__TEXTAUSZUG__
########

Süddeutsche Zeitung

Syrien:Appell an Putin

Die Lage in der umkämpften Provinz Idlib verschlechtert sich dramatisch. Jetzt haben Kanzlerin Merkel und Frankreichs Staatschef Macron den russischen Präsidenten Putin in einem Telefonat zu einem Ende der Kämpfe aufgefordert.

Von Moritz Baumstieger

Deutschland und Frankreich haben den russischen Präsidenten Wladimir Putin zu einem sofortigen Ende der Kämpfe in der syrischen Provinz Idlib aufgefordert. Bundeskanzlerin Angela Merkel und Staatspräsident Emmanuel Macron hätten am Rande des EU-Sondergipfels in Brüssel mit Putin telefoniert, sagte ein Sprecher der Bundesregierung am Donnerstagabend. Beide hätten betont, wie besorgt sie über die "katastrophale humanitäre Lage" der Menschen in Idlib seien. Sie forderten neben dem Stopp der Kämpfe auch einen ungehinderten Zugang von Hilfsorganisationen zu den Bedürftigen. "Sie erklärten sich bereit, sich gemeinsam mit Putin und dem türkischen Präsidenten Recep Tayyip Erdoğan zu treffen, um eine politische Lösung für die Krise zu erreichen", teilte der Regierungssprecher mit.

In der umkämpften Provinz Idlib gab es am Donnerstag heftige Auseinandersetzungen. Im Nordwesten Syriens starteten Aufständische eine Gegenoffensive. Unterstützt durch Granatfeuer und von Soldaten der türkischen Armee versuchten Rebelleneinheiten die Stadt Nayrab zu stürmen, die sie am 3. Februar an die Truppen des syrischen Machthabers Baschar al-Assad verloren hatten. Nayrab liegt an der strategischen Autobahn M4, die Aleppo mit der Küstenregion verbindet. Die syrische und die russische Luftwaffe reagierten auf die Angriffe mit Bombardements.

########

__DEINE AUFGABE__
Nimm den Zeitungsartikel über die Kämpfe in Idlib nach seinem letzten Satz wieder auf und schreib ihn weiter.

########

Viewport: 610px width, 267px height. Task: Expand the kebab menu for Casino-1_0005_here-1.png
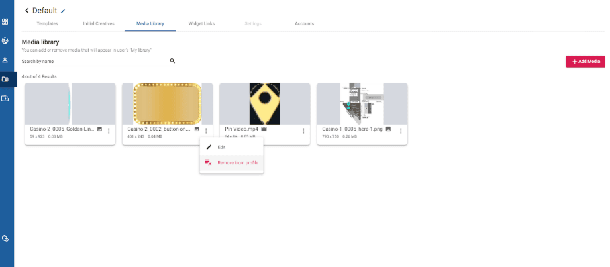401,131
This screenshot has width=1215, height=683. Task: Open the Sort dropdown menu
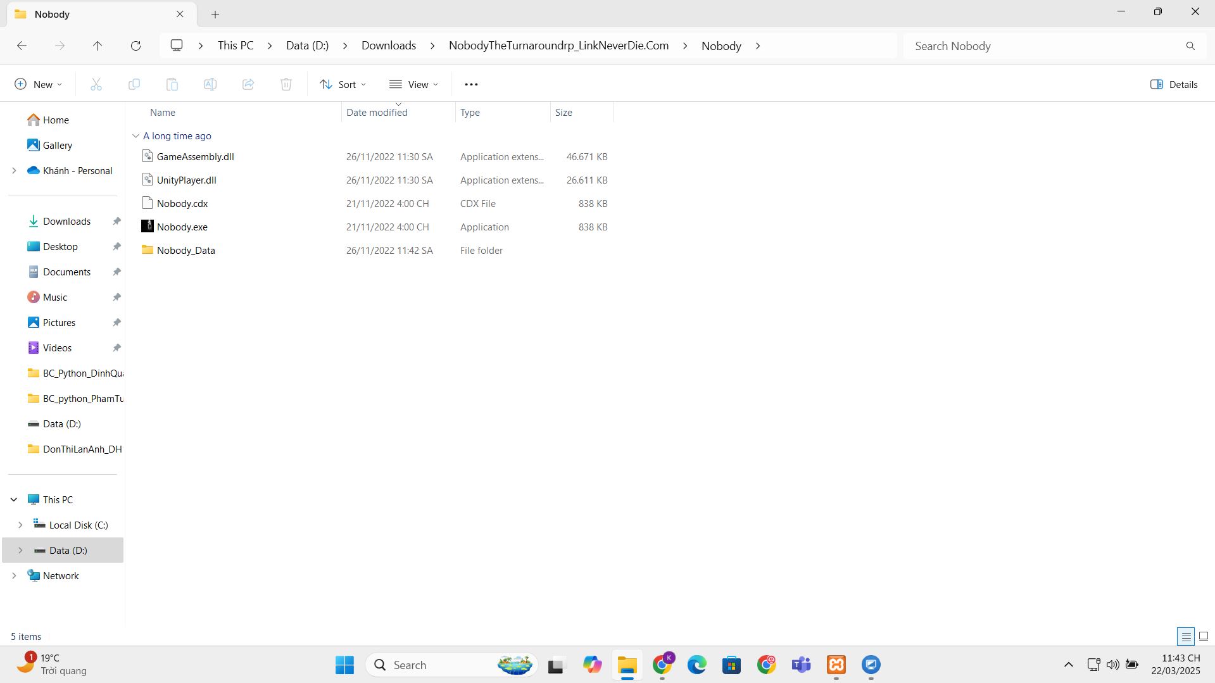343,84
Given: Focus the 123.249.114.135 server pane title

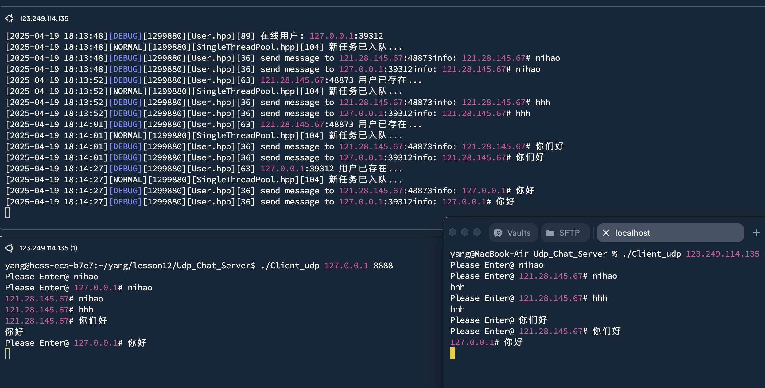Looking at the screenshot, I should pos(44,18).
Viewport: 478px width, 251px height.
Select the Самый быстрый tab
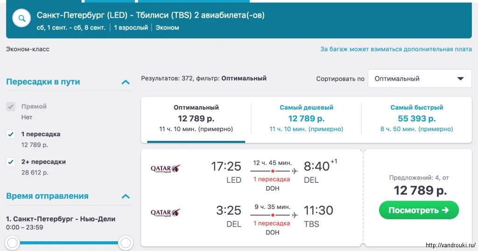pos(416,119)
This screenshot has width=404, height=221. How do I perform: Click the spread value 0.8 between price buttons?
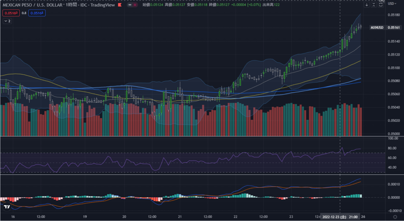(24, 13)
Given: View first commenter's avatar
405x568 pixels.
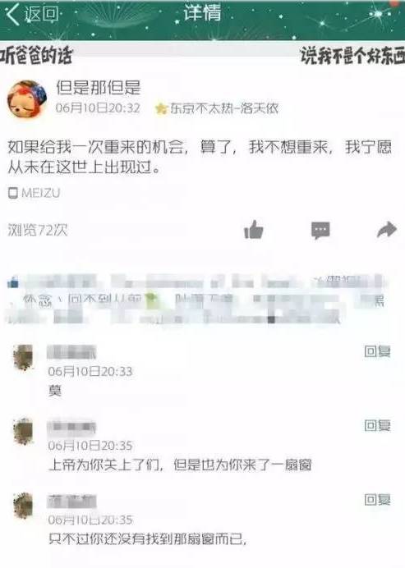Looking at the screenshot, I should point(23,358).
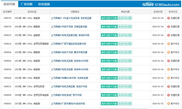Click 服务流程不完善 tag in row 1585670
182x109 pixels.
point(109,35)
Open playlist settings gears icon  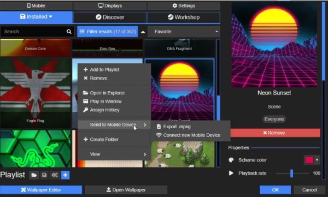[x=55, y=175]
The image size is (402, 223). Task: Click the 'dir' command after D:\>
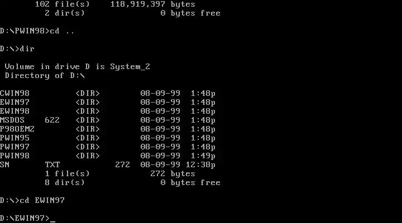pos(27,49)
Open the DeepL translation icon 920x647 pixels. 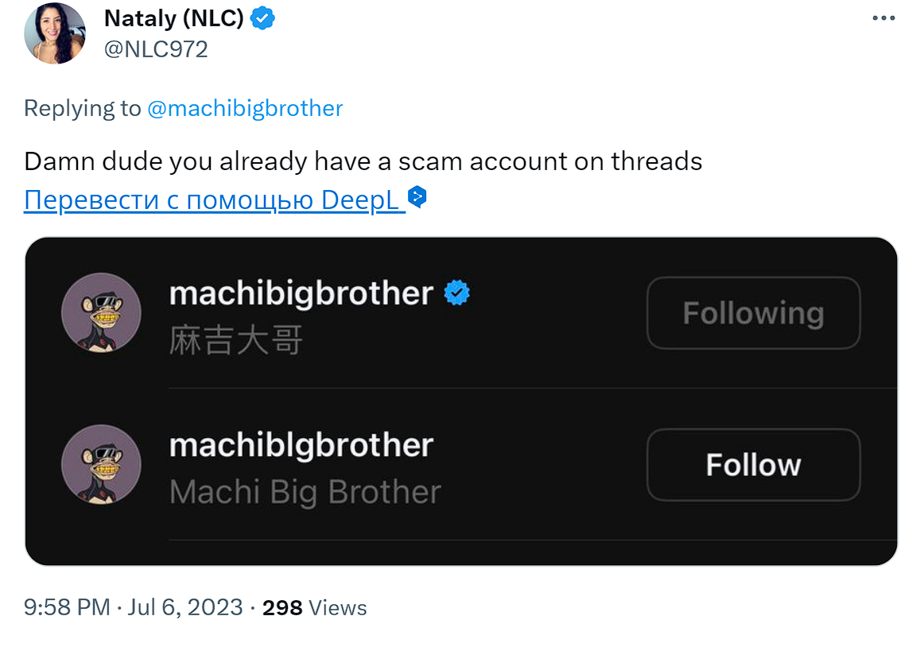tap(416, 197)
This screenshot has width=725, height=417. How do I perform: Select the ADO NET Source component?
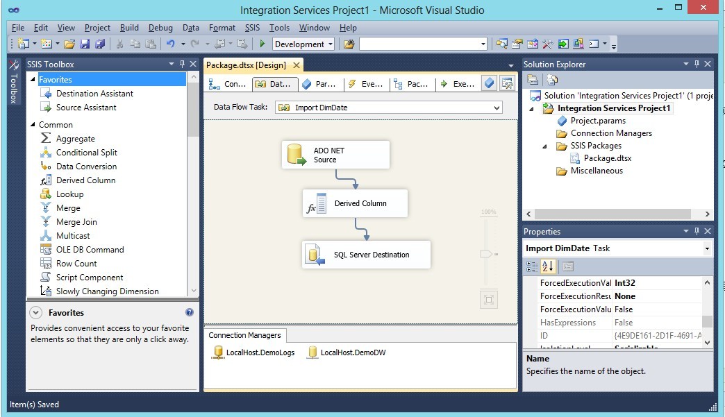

########

__ERGEBNIS__
Die Gefahr einer neuen Konfrontationen der Armee des Nato-Staats Türkei mit Russland und Syrien steigt also, zumal bei einem Luftangriff zwei türkische Soldaten getötet und fünf weitere verletzt wurden, wie das Verteidigungsministerium in Ankara am Donnerstag mitteilte. Das türkische Militär habe daraufhin Stellungen der syrischen Regierungstruppen beschossen. Russland kritisierte das Vorgehen der Türkei. Es sei besorgniserregend, dass Ankara militante Gruppen in Syrien unterstütze, erklärte Moskau am Abend.

Zuletzt hatten russische und türkische Unterhändler erfolglos über einen Waffenstillstand für Idlib gesprochen, am Mittwoch drohte der türkische Staatspräsident Recep Tayyib Erdoğan: Es seien "die letzten Tage" für das "Regime" in Damaskus, seine Aggression zu stoppen und sich an die Abmachungen des Abkommens von Sotschi zu halten. Dort hatte sich die Türkei 2018 mit Assads Verbündeten Russland und Iran auf die Errichtung sogenannter "Deeskalationszonen" geeinigt, eine davon umfasste Idlib. Seit Assads Truppen in Idlib gegen die von der Türkei unterstützten Rebellen vorrücken, fordert Erdoğan einen vollständigen Rückzug hinter die damals festgelegte Frontlinie und droht sonst mit einem großen Gegenangriff.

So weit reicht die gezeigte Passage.